● Given task A
Write out the passage of the endpoint text between "Returns a multipart/form-data" and "nested multipart bodies.", inclusive.
--- Supplied text ---
Returns JSON Lines (NDJSON) streams with stream-level violations. Targets ML pipelines, log aggregators, and AI chat exports — anywhere line-delimited JSON is consumed. Default mode is schema drift mid-stream; other modes cover blank lines, partial final records, and BOM start.

mode schema-drift (default; records 1–3 use {name, email}, records 4–5 use {full_name, contact.email}; schema-aware pipelines null-coerce or reject), blank-lines (empty lines between records; strict per-line parsers raise on the empty string), partial-final-line (final record truncated mid-object with no trailing newline; streaming parsers raise on EOF mid-record), bom-start (UTF-8 BOM at start of stream; strict per-line parsers see `\uFEFF{...` and raise on the first record).

details

GET /jsonrpc

Returns JSON-RPC 2.0 responses with spec-level violations. Default omits the required `jsonrpc` version field. Use ?mode= to isolate other violations: mismatched response id, both result and error present, or a reserved-but-unassigned error code.

mode version-missing (default; `jsonrpc` field absent; signals a 1.x response with a different envelope; strict clients reject), id-mismatch (response `id` is 99 but request id was 1; clients correlating by id fail to match), result-and-error (both `result` and `error` present; JSON-RPC 2.0 §5 says mutually exclusive; clients checking only one field miss the other), error-code-invalid (`error.code` is -32001, inside the reserved range but not a standard code; clients mapping codes to exception types fall through to unknown-error).

details

GET /jwt-payload

Returns JWT payload (claims) objects with RFC 7519 violations. Default sends `exp` as a string instead of a NumericDate. Use ?mode= to isolate other violations: malformed iss, mixed-type aud array, or a reserved claim with the wrong type. Distinct from /jwt (token-validation flaws) and /auth (challenge framing).

mode exp-as-string (default; `exp` is a string instead of a NumericDate integer per RFC 7519 §4.1.4; typed SDKs throw on deserialization), iss-malformed (`iss` is a bare word, not a URI; validators that require URI format reject), aud-mixed-types (`aud` array contains string, integer, and boolean; RFC 7519 §4.1.3 requires StringOrURI), reserved-claim-collision (`sub` is an object instead of a string principal identifier; libraries that read sub as string throw or stringify to "[object Object]").

details

GET /multipart

Returns a multipart/form-data response with RFC 7578 parser-adversity. Default declares one boundary in the Content-Type and uses a different one in the body. Use ?mode= to isolate other violations: missing terminating CRLF, ambiguous Content-Disposition `name=` parameters, or nested multipart bodies.
--- Provided material ---
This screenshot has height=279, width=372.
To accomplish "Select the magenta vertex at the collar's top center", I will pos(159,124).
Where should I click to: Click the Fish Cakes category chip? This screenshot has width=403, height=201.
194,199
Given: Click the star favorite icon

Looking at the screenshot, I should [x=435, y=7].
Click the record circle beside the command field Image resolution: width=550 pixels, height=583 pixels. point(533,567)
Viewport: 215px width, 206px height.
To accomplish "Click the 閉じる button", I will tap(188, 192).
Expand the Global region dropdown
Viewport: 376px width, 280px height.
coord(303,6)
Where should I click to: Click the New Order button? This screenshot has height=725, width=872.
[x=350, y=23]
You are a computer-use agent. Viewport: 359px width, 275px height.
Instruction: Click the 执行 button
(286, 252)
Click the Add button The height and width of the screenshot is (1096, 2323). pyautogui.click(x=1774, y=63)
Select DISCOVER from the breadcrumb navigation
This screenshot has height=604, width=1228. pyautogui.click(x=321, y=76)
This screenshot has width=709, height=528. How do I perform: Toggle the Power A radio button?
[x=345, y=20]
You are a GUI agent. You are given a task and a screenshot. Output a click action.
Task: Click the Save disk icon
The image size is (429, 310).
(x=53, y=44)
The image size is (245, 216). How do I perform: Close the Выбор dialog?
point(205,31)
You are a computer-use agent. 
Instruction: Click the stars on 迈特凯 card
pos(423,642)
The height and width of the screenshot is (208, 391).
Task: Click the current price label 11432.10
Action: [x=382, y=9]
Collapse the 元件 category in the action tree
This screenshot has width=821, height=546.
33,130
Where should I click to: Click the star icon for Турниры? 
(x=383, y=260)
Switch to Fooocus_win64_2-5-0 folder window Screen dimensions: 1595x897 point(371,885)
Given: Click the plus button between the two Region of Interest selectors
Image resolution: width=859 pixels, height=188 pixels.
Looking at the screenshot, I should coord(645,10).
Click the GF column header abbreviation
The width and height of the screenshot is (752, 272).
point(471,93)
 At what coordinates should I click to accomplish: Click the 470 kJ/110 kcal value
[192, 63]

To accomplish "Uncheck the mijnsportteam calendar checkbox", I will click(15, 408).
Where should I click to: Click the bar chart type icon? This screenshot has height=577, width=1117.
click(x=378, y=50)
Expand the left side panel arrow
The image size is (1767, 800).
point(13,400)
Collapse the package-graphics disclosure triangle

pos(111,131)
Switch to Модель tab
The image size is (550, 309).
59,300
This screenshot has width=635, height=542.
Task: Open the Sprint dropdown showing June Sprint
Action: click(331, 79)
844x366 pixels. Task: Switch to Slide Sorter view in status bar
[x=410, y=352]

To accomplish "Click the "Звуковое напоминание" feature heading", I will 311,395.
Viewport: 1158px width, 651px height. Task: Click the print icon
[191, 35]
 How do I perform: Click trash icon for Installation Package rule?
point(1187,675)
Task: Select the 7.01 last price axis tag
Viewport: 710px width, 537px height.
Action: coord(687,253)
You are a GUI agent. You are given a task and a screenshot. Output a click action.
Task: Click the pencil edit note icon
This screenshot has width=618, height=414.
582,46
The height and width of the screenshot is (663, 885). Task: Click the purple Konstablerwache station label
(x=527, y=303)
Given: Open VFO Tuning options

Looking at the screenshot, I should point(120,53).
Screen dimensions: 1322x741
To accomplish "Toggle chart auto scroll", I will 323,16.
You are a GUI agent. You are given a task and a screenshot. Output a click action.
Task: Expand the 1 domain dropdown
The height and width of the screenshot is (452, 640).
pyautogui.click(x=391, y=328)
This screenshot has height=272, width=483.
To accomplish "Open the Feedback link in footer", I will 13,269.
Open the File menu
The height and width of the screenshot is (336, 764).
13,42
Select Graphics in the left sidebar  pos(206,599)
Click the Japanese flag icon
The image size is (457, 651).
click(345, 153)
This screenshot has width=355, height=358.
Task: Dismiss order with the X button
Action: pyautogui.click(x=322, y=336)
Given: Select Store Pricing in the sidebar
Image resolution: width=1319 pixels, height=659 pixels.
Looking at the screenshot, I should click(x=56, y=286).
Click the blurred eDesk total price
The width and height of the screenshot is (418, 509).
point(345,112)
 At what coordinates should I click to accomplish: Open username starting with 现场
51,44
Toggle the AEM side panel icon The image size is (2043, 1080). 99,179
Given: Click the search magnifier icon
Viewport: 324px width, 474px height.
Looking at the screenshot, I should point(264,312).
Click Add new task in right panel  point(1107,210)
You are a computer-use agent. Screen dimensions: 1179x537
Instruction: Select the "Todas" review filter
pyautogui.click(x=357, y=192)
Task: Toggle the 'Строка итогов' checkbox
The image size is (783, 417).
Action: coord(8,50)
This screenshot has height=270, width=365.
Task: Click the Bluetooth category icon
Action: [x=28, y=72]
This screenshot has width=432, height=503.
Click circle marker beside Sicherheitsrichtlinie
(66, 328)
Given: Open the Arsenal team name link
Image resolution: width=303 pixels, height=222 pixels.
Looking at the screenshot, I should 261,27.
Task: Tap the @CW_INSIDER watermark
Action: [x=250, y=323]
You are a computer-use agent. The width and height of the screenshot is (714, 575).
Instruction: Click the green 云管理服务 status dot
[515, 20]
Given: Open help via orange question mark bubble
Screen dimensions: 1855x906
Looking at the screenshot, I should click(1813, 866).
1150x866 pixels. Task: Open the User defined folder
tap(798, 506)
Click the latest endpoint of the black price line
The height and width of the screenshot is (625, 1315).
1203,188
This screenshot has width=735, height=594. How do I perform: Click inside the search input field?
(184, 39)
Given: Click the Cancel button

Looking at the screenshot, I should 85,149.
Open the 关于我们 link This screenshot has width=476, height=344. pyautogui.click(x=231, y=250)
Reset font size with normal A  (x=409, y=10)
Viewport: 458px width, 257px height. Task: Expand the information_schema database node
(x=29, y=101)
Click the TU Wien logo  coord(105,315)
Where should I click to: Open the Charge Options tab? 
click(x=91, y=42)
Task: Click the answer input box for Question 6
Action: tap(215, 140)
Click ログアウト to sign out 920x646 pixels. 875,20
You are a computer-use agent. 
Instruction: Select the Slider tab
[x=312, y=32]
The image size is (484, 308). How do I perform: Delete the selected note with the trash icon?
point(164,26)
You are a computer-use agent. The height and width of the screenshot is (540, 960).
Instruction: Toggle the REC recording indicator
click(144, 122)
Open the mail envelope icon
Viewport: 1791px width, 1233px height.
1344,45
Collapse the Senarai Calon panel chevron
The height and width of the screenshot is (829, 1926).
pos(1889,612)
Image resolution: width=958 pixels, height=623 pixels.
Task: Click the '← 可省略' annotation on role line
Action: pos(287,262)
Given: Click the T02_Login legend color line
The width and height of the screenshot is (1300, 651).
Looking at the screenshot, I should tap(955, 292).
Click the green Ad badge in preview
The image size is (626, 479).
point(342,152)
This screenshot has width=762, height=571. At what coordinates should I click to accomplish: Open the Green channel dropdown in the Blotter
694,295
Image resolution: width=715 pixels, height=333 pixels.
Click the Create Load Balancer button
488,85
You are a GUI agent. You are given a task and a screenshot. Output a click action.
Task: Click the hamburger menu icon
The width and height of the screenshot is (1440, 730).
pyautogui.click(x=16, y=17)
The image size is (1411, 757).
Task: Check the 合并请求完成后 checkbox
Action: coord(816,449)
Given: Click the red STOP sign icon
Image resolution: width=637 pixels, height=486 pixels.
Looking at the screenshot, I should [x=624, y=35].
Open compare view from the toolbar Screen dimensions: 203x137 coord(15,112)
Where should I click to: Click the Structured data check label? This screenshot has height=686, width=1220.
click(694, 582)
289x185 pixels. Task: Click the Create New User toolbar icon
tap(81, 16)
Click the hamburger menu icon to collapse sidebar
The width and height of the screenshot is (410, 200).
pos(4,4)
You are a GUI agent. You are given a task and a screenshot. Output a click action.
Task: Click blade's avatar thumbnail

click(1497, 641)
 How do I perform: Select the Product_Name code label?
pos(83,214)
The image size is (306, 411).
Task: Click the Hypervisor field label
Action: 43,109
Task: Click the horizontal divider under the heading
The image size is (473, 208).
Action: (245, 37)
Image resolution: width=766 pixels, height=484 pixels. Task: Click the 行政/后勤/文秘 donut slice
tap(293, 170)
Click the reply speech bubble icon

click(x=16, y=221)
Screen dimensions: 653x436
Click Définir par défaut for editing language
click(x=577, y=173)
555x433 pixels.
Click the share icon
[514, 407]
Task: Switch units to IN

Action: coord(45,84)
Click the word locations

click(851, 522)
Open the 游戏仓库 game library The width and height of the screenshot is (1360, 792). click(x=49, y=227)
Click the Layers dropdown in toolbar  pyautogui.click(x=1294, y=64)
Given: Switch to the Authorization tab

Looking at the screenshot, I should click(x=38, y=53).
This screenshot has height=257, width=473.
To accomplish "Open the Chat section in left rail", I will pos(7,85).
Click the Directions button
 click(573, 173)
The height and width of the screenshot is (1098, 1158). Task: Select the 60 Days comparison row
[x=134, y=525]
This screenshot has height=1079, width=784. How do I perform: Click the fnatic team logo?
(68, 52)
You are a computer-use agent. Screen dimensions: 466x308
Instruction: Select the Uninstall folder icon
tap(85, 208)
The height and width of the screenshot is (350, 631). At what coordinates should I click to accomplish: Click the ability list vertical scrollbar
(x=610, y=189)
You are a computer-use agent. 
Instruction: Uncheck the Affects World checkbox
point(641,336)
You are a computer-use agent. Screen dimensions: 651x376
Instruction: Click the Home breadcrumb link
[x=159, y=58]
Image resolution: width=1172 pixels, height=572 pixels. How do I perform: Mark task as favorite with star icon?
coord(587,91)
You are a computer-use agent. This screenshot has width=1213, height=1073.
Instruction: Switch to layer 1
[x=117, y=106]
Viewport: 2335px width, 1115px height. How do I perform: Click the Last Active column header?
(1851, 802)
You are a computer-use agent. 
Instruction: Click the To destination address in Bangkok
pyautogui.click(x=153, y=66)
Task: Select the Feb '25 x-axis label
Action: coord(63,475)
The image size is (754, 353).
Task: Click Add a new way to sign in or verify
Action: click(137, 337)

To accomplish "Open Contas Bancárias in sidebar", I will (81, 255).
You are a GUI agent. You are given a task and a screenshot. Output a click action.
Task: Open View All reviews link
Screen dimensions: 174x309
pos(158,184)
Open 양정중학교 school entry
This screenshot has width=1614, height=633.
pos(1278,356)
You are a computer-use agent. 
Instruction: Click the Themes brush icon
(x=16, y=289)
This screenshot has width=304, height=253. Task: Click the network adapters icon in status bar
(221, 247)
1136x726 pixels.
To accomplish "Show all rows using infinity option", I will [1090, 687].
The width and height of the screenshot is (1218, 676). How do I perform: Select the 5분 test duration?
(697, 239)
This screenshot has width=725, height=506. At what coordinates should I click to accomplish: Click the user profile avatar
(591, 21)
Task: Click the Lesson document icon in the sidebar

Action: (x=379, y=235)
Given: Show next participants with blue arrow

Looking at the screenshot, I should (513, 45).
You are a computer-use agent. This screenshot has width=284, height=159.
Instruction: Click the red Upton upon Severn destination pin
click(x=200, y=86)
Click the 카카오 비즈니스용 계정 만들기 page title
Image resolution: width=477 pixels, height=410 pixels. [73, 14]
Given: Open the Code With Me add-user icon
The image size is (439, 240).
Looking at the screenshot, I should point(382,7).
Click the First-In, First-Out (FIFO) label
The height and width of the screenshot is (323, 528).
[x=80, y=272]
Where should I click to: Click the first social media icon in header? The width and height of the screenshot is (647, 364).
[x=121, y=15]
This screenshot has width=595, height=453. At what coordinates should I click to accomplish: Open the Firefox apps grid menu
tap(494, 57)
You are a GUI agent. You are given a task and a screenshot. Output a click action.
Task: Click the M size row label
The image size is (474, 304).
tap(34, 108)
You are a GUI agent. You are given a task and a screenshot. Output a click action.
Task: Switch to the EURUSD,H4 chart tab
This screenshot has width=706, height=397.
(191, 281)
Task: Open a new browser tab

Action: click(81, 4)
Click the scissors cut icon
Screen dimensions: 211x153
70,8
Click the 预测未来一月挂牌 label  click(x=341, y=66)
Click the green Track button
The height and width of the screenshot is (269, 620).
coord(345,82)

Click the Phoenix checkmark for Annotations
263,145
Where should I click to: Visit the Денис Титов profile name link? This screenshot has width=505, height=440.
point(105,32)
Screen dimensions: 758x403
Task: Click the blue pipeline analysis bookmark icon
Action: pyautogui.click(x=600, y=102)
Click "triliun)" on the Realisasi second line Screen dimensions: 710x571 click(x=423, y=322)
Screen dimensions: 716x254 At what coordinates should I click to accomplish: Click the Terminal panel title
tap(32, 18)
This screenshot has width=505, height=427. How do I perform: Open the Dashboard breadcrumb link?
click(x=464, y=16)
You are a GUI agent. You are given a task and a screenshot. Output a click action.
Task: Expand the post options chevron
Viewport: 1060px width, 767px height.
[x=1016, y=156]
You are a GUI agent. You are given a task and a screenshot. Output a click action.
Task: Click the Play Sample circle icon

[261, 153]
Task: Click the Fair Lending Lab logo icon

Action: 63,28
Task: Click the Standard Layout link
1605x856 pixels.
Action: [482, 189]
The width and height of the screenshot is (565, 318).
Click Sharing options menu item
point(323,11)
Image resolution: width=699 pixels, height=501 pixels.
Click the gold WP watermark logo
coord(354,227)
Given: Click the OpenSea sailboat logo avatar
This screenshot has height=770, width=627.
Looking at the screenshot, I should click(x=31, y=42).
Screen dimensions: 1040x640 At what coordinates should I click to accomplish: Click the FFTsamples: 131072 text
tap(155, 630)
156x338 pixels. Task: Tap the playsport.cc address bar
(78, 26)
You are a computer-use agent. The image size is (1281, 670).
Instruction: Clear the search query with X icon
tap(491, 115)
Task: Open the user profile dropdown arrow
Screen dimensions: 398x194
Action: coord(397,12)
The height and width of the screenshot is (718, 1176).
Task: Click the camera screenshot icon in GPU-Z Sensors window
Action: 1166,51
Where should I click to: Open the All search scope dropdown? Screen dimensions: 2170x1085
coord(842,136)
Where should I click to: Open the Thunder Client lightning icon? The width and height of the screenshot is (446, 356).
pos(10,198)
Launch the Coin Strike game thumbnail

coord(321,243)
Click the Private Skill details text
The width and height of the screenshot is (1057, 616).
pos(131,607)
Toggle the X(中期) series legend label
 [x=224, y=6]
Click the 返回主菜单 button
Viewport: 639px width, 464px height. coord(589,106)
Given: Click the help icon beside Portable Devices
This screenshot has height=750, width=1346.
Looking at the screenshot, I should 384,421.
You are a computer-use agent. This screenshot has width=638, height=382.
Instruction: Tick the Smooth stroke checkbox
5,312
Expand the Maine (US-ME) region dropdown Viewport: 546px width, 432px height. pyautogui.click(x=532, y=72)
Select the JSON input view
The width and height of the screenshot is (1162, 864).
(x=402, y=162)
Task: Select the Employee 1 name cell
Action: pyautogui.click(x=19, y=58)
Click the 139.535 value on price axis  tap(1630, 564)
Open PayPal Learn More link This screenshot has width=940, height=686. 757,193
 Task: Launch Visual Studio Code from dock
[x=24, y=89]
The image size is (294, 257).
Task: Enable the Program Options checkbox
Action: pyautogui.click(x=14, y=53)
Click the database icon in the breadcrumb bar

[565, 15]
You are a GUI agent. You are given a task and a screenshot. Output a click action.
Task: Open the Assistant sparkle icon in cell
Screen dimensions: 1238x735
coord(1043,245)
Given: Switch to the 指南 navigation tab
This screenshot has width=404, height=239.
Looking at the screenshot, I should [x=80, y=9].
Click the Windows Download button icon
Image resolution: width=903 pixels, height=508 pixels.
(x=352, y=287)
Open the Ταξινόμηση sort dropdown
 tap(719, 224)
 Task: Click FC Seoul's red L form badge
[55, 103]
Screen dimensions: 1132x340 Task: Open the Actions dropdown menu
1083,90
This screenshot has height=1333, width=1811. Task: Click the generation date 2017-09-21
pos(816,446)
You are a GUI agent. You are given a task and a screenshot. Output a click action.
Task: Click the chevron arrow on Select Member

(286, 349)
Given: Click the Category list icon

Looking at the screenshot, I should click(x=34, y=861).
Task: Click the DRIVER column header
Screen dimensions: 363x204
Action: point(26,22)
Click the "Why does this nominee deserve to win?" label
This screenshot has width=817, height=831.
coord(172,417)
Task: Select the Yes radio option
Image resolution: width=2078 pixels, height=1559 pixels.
---
● Given task B
Convert the rows between the one holding "Expand the Maine" and the one holding "Action: pyautogui.click(x=19, y=58)", inclusive, into a numbered list with blank lines omitted.

● Full answer A
Returns a multipart/form-data response with RFC 7578 parser-adversity. Default declares one boundary in the Content-Type and uses a different one in the body. Use ?mode= to isolate other violations: missing terminating CRLF, ambiguous Content-Disposition `name=` parameters, or nested multipart bodies.

● Full answer B
1. Expand the Maine (US-ME) region dropdown Viewport: 546px width, 432px height. pyautogui.click(x=532, y=72)
2. Select the JSON input view
3. The width and height of the screenshot is (1162, 864).
4. (x=402, y=162)
5. Task: Select the Employee 1 name cell
6. Action: pyautogui.click(x=19, y=58)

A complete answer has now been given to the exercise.